Amazing how this thread has kept going. A big Thank You to all who have kept this going. This has been an epic learning experience for me just reading along and seeing the success of others. I know this was the ah ha moment for me. I have had pretty good grinds and some not so good but the foundation teaching was spot on and I will try different variations and not feel baffled when it doesn't work right because i can look back here for reference. Hopefully my home improvement spree will be over soon and I can enjoy some shop time to relax and perfect my grinding skills. I have added a Rhodes shaper to my shop and am hoping to grind tools for it too. That may be a challenge in it self but I can get a lathe tool to make decent cuts so why not the shaper ones! Confidence was one of the things Mikey taught us too.
Yeah, over 99K views and still alive! You've been with us from the start, Todd, and I agree - we have all learned from, and about, each other in this one. In the very beginning, I said, " My hope is that it will help you to find your own way of grinding tools that work for you." You and so many others like you are doing exactly that and I couldn't have asked for a better result.
I join Todd in thanking all of you for making this thread so successful.
Almost forgot to add that @Ulma Doctor and I collaborated on some shaper tools. You might want to ask him about what works for him. He has a lot of experience with small shapers.
It may be very suspicious if we hear of a news flash of a vandalism of the PO in Cedar Park, TX in which a large stash of flat rate boxes are missing. Hmm. (I must admit, however, those are really nice boxes!)
I fired up the belt sander yesterday and ground one of the 1/2 HSS blanks that came in a huge grab bag of tooling last month.
Thought I would try it out on a brass drift I've had in my tool box for years and it was getting rather beat up on the ends.
Left a decent finish I think although I was not impressed with the finish it left on mild CRS. Left a tiny grooved surface same as the insert tool I had used earlier.
I
I A bit off topic here .....
but I think I am having some stability issues with the SB relating to backlash on the compound and cross slide screws.
Perhaps I should look into replacing them??

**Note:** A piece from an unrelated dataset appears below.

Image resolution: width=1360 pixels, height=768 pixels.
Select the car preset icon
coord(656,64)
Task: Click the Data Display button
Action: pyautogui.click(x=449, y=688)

I see there is a seller on e-bay that has the set for around $250 IIRC.
Hard to tell from the pics but your side relief angles look a bit shallow to me. Here is what I see:
Side relief looks to be maybe 5 degrees, possibly less. In the second picture the side walls look almost vertical. Could be the camera angle. If this is so, increasing the side relief angles will allow the tool to cut better.
There is very little relief under the nose so the tool is rubbing. I suspect this is why your finish is not as good as it should be.
The tool is not sharp. If you look carefully at the interface between the sides and top you can see light reflecting off that edge. That tells you that the intersection of those surfaces is not sharp and the tool will not cut nearly as well.
A round nose tool like this is capable of mirror finishes in brass, even with roughing cuts. The issue, at least from these pics, is primarily due to inadequate relief and perhaps suboptimal honing. All easily fixed. It may be that the backlash in your cross slide may play a role but I suspect that is not the issue.
Front relief was as produced on a new blank, 15*
set the table to 15*, marked the top 3/4" from the tip, scribed lines to the tip where they were 3/32" apart
and ground both sides to the top lines on the belt sander.
Will have to play with the tip some I guess.
The very bottom razor edge of the nose broke off before I got both sides ground.
Should the nose slope like that to a razor point on the bottom?